The movie Rocky V wishes it could have been one tenth as entertaining as Tommy Morrison. Did I give it an 8 before? That sounds about right.

Shane said...

Wow. Did not know that, Barry, but I guess that's why Morrison looked so good in the ring. Now that I think about it, the name sounds familiar. I have a big pop culture hole from about 1989-1994 where I didn't pay a lot of attention to what was going on in movies or television or sports that weren't baseball.

Yeah, Morrison sounds like a nut.

You know, I just looked him up on Wikipedia, and it's coming back to me. I remember the Ray Mercer fight and his fight with Foreman. It's interesting how untrustworthy my memory is...

Barry said...

Its weird you mention pop culture holes. When I was a kid, I lived in Spain from the ages of 4 until I was 8. Because of this, I never watched Sesame Street as a kid, because by the time I got back to the US, I was too old for the show. So while everyone else my age has these fond memories of The Street, I have nothing but a gaping hole of living in the last fascist state in Europe. Its why, unlike the rest of America, I have no particular love of Muppets, and find them annoying rather than entertaining.

Shane said...

That'll be good for our Oprah selection of the month, something I'm watching tonight actually...
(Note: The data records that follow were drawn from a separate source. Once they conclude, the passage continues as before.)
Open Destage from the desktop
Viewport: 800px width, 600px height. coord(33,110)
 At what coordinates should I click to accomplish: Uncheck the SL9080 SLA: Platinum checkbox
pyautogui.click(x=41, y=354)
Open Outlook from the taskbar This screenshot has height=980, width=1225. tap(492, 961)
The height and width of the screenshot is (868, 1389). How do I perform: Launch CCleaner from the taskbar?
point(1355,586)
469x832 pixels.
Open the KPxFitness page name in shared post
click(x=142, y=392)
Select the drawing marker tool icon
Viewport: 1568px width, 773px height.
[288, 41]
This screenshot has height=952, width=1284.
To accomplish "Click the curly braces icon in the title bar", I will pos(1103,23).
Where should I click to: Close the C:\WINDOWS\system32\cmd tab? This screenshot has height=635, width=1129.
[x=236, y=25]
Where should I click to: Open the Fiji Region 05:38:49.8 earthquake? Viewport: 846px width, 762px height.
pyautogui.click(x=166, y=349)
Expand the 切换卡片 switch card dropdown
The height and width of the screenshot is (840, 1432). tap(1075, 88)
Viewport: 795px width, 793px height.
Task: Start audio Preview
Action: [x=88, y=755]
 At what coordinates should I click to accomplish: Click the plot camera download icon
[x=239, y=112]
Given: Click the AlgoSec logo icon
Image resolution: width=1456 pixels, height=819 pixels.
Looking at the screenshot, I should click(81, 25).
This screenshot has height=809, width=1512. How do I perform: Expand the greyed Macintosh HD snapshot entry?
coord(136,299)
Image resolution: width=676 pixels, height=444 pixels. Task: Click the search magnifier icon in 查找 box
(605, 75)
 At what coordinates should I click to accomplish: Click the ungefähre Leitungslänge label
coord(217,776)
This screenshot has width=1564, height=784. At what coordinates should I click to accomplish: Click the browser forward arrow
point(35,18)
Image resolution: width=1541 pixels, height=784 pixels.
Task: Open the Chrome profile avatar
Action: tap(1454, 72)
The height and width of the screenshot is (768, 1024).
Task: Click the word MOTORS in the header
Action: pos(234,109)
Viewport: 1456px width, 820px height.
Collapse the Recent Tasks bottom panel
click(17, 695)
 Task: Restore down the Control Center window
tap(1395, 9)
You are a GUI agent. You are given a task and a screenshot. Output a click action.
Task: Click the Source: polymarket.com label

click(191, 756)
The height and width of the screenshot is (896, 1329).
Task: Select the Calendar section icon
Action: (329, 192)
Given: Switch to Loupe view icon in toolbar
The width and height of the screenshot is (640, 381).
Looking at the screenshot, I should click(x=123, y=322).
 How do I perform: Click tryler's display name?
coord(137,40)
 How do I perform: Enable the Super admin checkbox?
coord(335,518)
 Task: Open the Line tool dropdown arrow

Sesame Street, yes...but wouldn't the actual Muppet Show and the Muppet movies have hit you at the wrong time anyway? I was six, I think, so it was perfect timing for me. Of course, there's enough adult humor in the Muppets to work for older people, too.

Barry said...

I was moderately entertained by The Muppet Show. I regret to tell the world I have never watched a Muppet Movie of any kind. No Muppets taking Manhattan, no Muppet Treasure Island, No Muppet Christmas Carol. I've seen snippets of some of them, like Michael Caine mugging it up as Scrooge to a Kermit Cratchet. And Kermit yoddling about some Rainbow Connection, whatever LSD trip thats from, but I have never sat down and watched any of these sockpuppet movies. I always figured that watching The Empire Strikes Back and Return of the Jedi had covered my adult muppet quota. I shall take a gander at this Oprah Muppet Movie though, just so I can be involved in the conversation.

Shane said...

My girls and I just finished it. It's better than 'Rocky V,' but I can't say anymore because I don't want to shoot my wad. So to speak.

If you were moderately entertained by 'The Muppet Show,' then I think you'll be moderately entertained by this. And most of the other Muppet movies.